EXERCISE BRIEF.
All lines at and after the one containing "Where should I", up to the end of the listing below, are to be printed exactly, with the pictures omitted.

#### STORED DATA ####

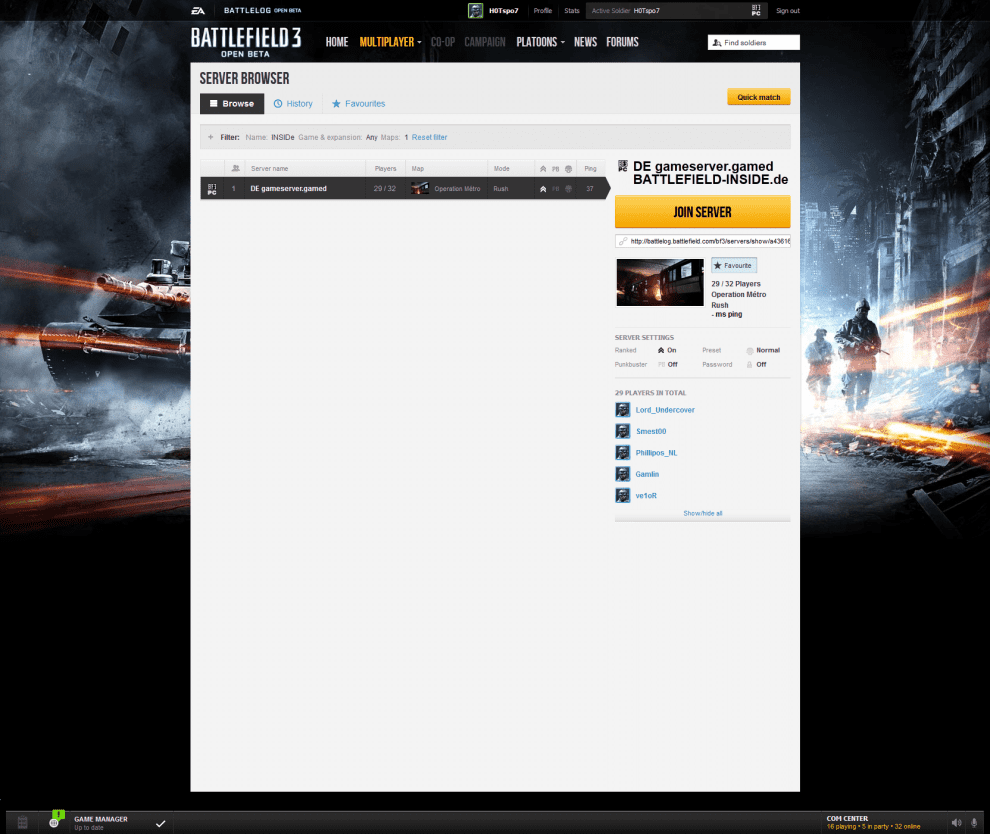Image resolution: width=990 pixels, height=834 pixels.
Task: Open the MULTIPLAYER dropdown menu
Action: point(385,42)
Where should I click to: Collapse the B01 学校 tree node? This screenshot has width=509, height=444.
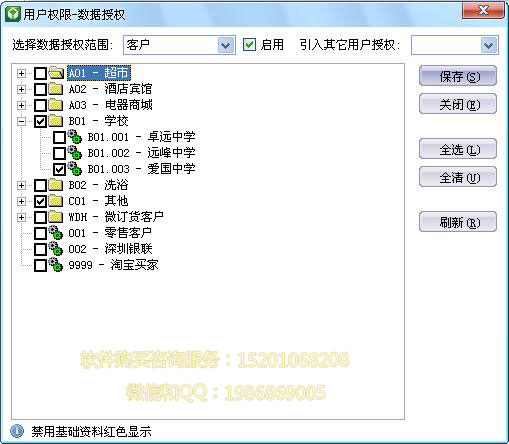click(x=21, y=121)
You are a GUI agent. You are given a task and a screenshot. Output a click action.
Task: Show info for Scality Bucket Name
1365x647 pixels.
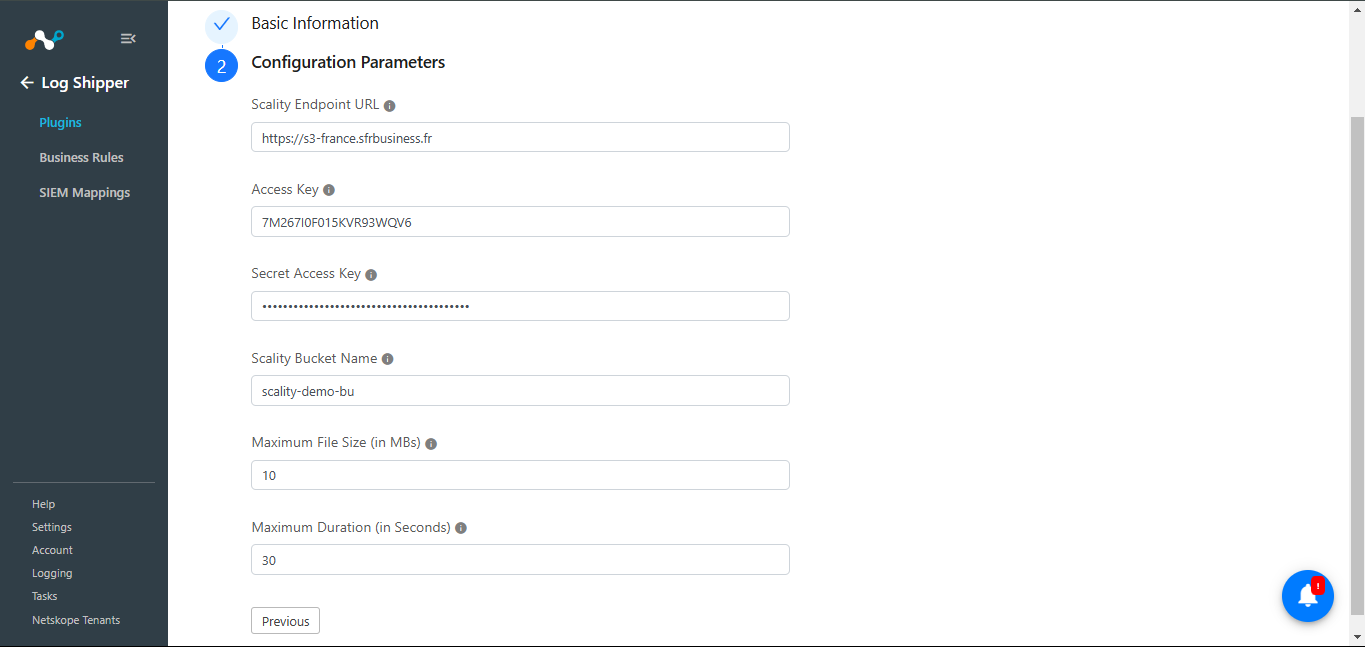388,359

####

SOLUTION.
Where should I click to: Collapse the B01 学校 tree node? This screenshot has width=509, height=444.
click(x=21, y=121)
You are a GUI agent. You are given a task and a screenshot. Output a click action.
Task: Show info for Scality Bucket Name
1365x647 pixels.
388,359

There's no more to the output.